BRIEF
An exact, complete copy of the lines below is the expected answer.

(Beginning of INPUT DATA)

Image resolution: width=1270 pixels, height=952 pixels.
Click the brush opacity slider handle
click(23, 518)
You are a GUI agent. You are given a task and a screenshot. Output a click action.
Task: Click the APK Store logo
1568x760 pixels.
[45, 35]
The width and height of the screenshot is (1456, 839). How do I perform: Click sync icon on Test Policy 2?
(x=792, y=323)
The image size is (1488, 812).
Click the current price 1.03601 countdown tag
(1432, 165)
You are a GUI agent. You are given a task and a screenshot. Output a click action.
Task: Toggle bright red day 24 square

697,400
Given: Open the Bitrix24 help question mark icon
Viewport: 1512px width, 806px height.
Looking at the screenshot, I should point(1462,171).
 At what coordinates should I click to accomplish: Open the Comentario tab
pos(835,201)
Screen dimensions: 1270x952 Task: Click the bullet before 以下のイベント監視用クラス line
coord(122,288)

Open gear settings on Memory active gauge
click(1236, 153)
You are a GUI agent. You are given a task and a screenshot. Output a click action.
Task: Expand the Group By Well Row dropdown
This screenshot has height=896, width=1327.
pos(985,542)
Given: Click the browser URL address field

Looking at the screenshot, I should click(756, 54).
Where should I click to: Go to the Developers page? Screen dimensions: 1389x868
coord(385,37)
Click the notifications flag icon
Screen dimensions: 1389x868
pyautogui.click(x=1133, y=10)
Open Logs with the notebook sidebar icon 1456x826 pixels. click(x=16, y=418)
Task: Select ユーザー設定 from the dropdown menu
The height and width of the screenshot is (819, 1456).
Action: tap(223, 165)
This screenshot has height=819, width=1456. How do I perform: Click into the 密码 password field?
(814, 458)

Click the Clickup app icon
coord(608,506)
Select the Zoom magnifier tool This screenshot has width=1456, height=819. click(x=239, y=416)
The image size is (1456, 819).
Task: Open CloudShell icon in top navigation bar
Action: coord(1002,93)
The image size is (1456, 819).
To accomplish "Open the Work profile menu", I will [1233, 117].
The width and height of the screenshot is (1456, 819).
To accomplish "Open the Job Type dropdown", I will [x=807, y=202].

(End of INPUT DATA)

THE COMPLETED TASK
Image resolution: width=1270 pixels, height=952 pixels.
Click the brush opacity slider handle
click(23, 518)
You are a GUI agent. You are given a task and a screenshot. Output a click action.
Task: Click the APK Store logo
1568x760 pixels.
[45, 35]
The width and height of the screenshot is (1456, 839). How do I perform: Click sync icon on Test Policy 2?
(x=792, y=323)
The image size is (1488, 812).
Click the current price 1.03601 countdown tag
(1432, 165)
You are a GUI agent. You are given a task and a screenshot. Output a click action.
Task: Toggle bright red day 24 square

697,400
Given: Open the Bitrix24 help question mark icon
Viewport: 1512px width, 806px height.
Looking at the screenshot, I should point(1462,171).
 At what coordinates should I click to accomplish: Open the Comentario tab
pos(835,201)
Screen dimensions: 1270x952 Task: Click the bullet before 以下のイベント監視用クラス line
coord(122,288)

Open gear settings on Memory active gauge
click(1236, 153)
You are a GUI agent. You are given a task and a screenshot. Output a click action.
Task: Expand the Group By Well Row dropdown
This screenshot has height=896, width=1327.
pos(985,542)
Given: Click the browser URL address field

Looking at the screenshot, I should click(756, 54).
Where should I click to: Go to the Developers page? Screen dimensions: 1389x868
coord(385,37)
Click the notifications flag icon
Screen dimensions: 1389x868
pyautogui.click(x=1133, y=10)
Open Logs with the notebook sidebar icon 1456x826 pixels. click(x=16, y=418)
Task: Select ユーザー設定 from the dropdown menu
The height and width of the screenshot is (819, 1456).
Action: tap(223, 165)
This screenshot has height=819, width=1456. How do I perform: Click into the 密码 password field?
(814, 458)

Click the Clickup app icon
coord(608,506)
Select the Zoom magnifier tool This screenshot has width=1456, height=819. click(x=239, y=416)
The image size is (1456, 819).
Task: Open CloudShell icon in top navigation bar
Action: coord(1002,93)
The image size is (1456, 819).
To accomplish "Open the Work profile menu", I will [1233, 117].
The width and height of the screenshot is (1456, 819).
To accomplish "Open the Job Type dropdown", I will [x=807, y=202].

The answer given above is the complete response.